Australians loved the movie, which opened at number one at the nation’s box office and grossed over $5.4 million. Americans, however, were less impressed, and its flat reception in the States was the beginning of the end for Serious’ Hollywood career.
He would go on to make his third and to date last movie, Mr. Accident (2000), which likewise met with a lukewarm reception outside of Australia.
In the aftermath of Mr. Accident’s less-than-impressive box office performance, Serious fuelled his energy into an unexpected lawsuit. His target was Yahoo!, a web directory and domain dating to 1995. The lawsuit fell through because the star could not prove that his brand suffered due to the existence of Yahoo!
The star’s personal website still maintains that Serious was wronged by the Internet giant. ” Understandably there were people assuming this new internet Yahoo must be Yahoo’s company,” the site states. “If it wasn’t another of Yahoo’s creations why was it using his name? From the public in the street to the Post Office mail sorters, people were genuinely confused.”
“After the internet company took the name Yahoo, their mass marketing backed by huge advertising budgets destroyed the name’s uniqueness and associated goodwill,” it states.

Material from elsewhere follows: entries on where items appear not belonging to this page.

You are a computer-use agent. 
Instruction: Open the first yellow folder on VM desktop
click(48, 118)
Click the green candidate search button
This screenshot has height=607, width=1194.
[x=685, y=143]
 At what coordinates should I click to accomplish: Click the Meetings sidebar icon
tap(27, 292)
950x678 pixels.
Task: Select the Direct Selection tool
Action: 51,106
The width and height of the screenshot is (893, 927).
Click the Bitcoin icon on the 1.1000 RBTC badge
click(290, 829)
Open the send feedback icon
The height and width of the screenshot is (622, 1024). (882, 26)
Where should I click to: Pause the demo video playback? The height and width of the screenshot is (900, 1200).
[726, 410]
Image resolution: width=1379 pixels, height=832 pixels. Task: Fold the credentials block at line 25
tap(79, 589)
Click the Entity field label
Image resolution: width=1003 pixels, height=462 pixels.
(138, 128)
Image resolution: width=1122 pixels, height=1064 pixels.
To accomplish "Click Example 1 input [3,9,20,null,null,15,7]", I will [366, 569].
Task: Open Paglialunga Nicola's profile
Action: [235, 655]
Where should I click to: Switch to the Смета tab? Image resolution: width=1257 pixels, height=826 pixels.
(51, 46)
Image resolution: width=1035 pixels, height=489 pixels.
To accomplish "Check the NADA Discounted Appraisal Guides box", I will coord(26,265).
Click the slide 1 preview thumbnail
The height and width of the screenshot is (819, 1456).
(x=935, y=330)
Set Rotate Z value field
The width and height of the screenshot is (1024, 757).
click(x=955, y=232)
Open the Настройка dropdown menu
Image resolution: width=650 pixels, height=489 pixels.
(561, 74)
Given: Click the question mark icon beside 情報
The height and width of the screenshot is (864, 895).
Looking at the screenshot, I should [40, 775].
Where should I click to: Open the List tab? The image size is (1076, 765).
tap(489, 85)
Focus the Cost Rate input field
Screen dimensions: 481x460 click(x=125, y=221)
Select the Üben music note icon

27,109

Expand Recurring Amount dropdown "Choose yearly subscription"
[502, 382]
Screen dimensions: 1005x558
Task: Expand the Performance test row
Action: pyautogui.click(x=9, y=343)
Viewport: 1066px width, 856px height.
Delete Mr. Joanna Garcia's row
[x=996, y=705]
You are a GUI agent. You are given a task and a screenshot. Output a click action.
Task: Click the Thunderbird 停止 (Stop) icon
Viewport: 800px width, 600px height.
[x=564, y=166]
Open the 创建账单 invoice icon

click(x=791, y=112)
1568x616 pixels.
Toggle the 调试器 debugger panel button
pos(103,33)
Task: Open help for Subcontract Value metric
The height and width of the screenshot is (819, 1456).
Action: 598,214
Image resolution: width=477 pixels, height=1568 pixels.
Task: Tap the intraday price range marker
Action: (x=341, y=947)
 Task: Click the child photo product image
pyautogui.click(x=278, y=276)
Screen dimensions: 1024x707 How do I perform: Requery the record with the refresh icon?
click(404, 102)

Though his public appearances faded away after Mr. Accident and the Yahoo! lawsuit, he and his wife became regular attendees at Australian film festivals and red carpet events. In February 2000, he was spotted at the Australian premiere of Bootmen. One year later, he made an appearance as a celebrity driver at the Melbourne Grand Prix. However, this celebrity couple broke up in 2007.
As Serious was spotted in public less and less, he became the stuff of legend. Between 2007 and 2019, fans heard hardly anything about the Australian star or his movements. One film critic noted that Serious’ rise and fall felt “like we had experienced a collective dream”.
In 2019, he returned to public life for one night only, at a 30th anniversary screening of Young Einstein at the Hayden Orpheum in Sydney. With around 500 fans in attendance, he answered a few pre-chosen questions. On his most famous movie, he said: “It was quite strange that it was a bit of a hit around the world. That very much surprised me. I wasn’t ready for what happened.”
Serious evaded questions about his reclusiveness in recent years, only saying: “I have been writing and I hope to continue to make some more movies.”
The following year, he resurfaced in the news as he faced eviction from his three-bedroom rented home in Avalon Beach, Sydney. The star owed over $27,500 in rent and was ordered to pay up and leave the property.
In court, Serious claimed that the global pandemic had affected his income, and stated that he had been advised to seek the old age pension, as he was on the brink of turning 67.
Now aged 70, Serious remains as private as ever, but it is likely that he continues to write and build on his famously unique creative visions. A long-time fan of surfing, he has been spotted swimming with his pet dog at Palm Beach, Sydney in recent years.